Per rendere l’idea di quello che il progetto ha in mente di diventare le cito una frase che mi piace e la riassume: “Il successo di New York non è legato ai grattacieli o ai monumenti, ma ai carrettini degli hot dog”. Questi fanno percepire la vera essenza della città. Ecco, quella vibrazione urbana, quel senso di città da vivere è quella che vorremmo ricreare».

E come ci riuscirete?
«Attraverso diversi step: un’attenta pianificazione urbanistica, la creazione di un efficiente ecosistema di aziende che la­voreranno in sinergia sul sito e una grande attenzione alla sostenibilità.
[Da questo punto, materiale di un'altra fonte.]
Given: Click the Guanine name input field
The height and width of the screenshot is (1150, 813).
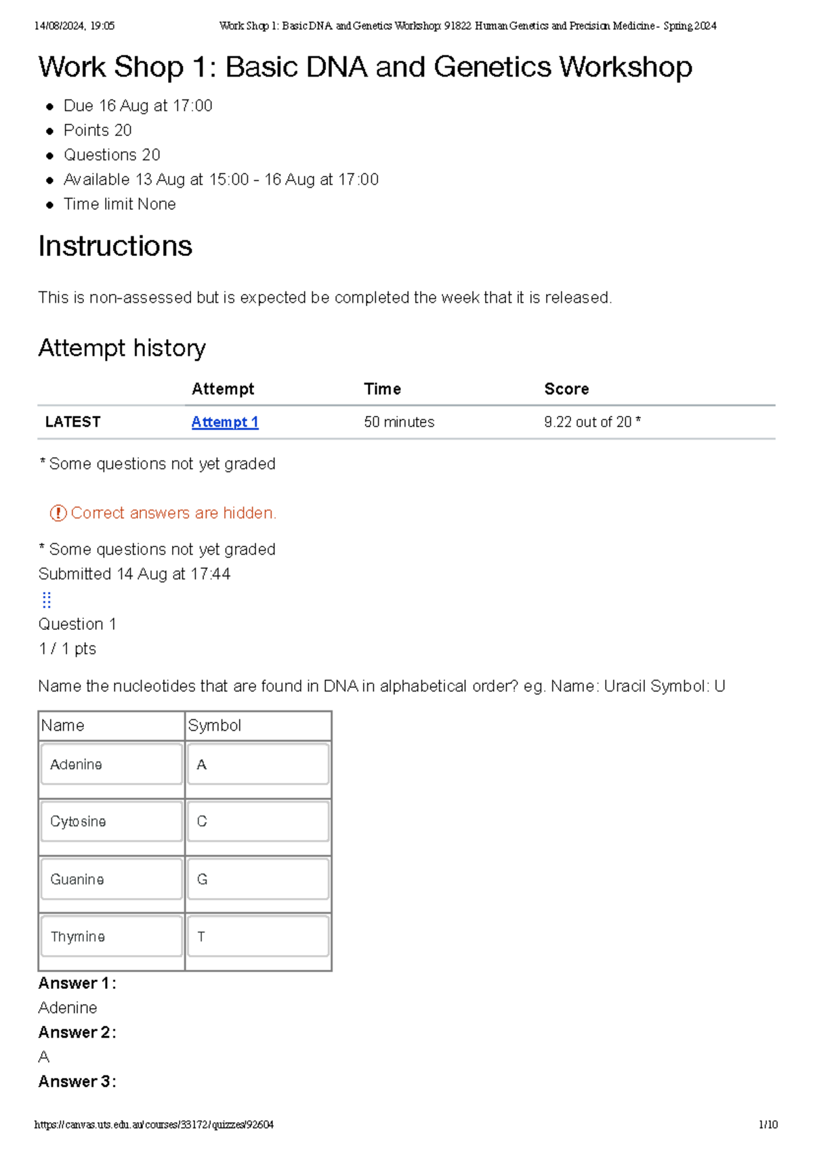Looking at the screenshot, I should [x=112, y=879].
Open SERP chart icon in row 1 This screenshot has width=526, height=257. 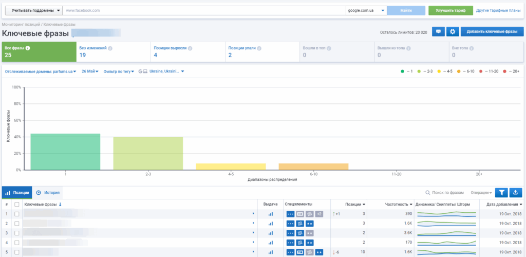270,214
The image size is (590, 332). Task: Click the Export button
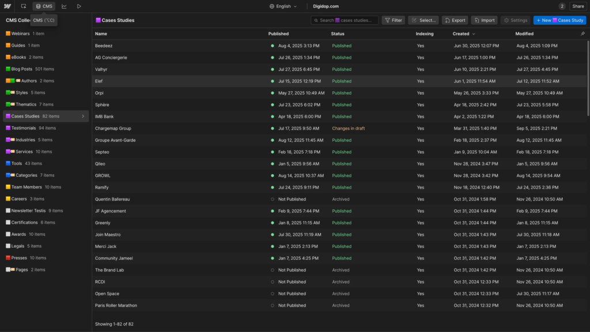click(x=455, y=20)
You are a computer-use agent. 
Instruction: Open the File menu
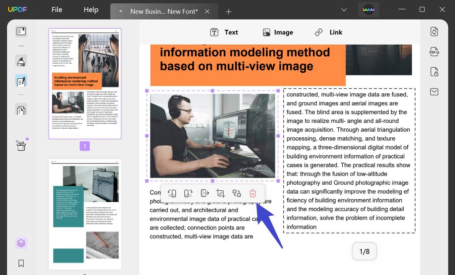(57, 9)
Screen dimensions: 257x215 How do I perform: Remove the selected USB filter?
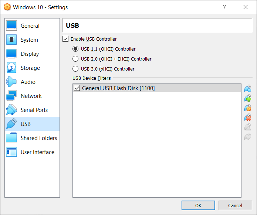(247, 117)
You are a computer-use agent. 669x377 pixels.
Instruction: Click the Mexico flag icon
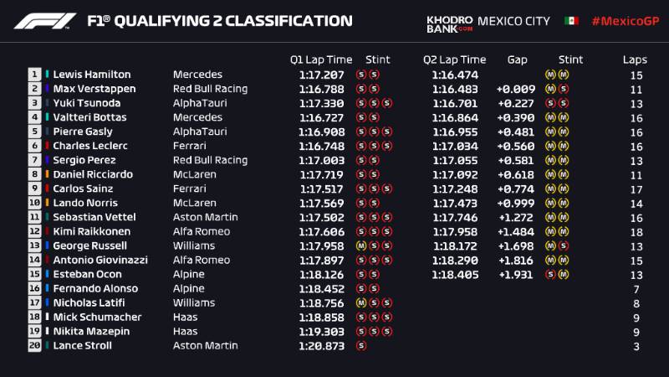(571, 21)
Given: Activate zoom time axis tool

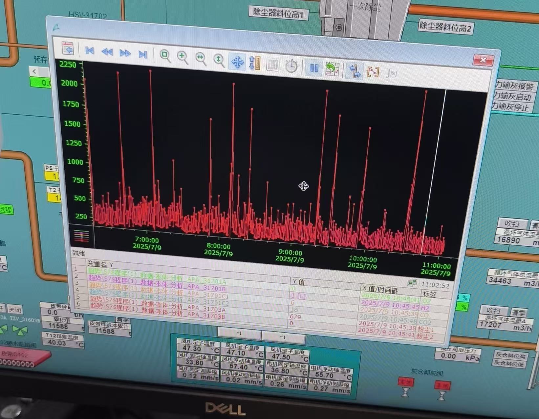Looking at the screenshot, I should [x=201, y=58].
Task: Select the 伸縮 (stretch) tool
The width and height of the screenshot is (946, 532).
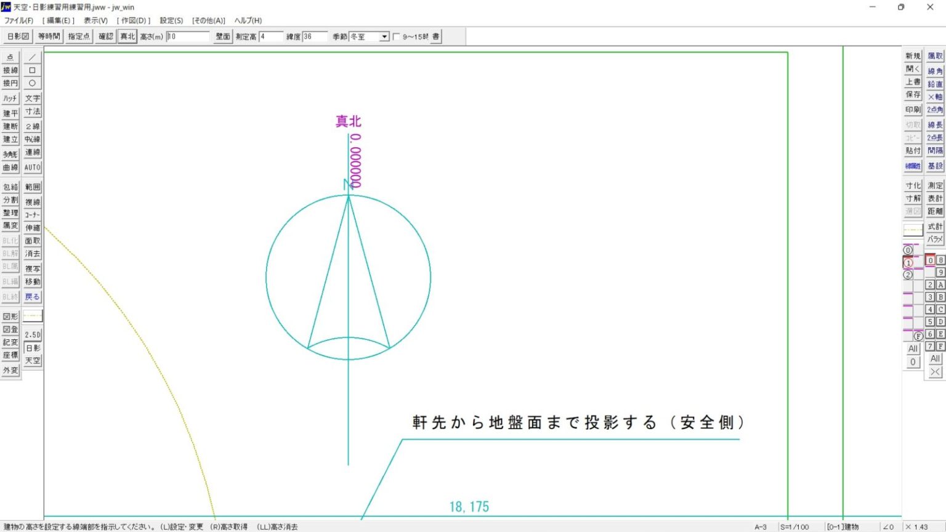Action: coord(32,227)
A questi aspetti aggiungerei un’attitudine di apertura verso l’esterno: in pratica qualsiasi azienda che sposi la nostra visione può candidarsi a far parte dell’ecosistema».

In base alla sua esperienza crede che sarebbe possibile esportare il “modello Expo” nella nostra zo­­­­na per riqualificare qualche area, come a esempio gli ospedali di Alba e Bra che, quando la struttura di Verduno sarà a regime, dovranno essere ripensate?
«Le risponderei con le parole dell’economista americano di origine italiana Enrico Moretti che sostiene: “la concentrazione di talenti e capitali è la chiave per generare sviluppo”.

Lui si riferisce alla Silicon Valley. Quello che si dovrebbe realizzare in Italia, e nelle nostre zo­ne, è replicare questo modello di concentrazione di talenti più grandi capitali, ma migliorarlo aggiungendo la qualità della vita tipica della nostra cultura.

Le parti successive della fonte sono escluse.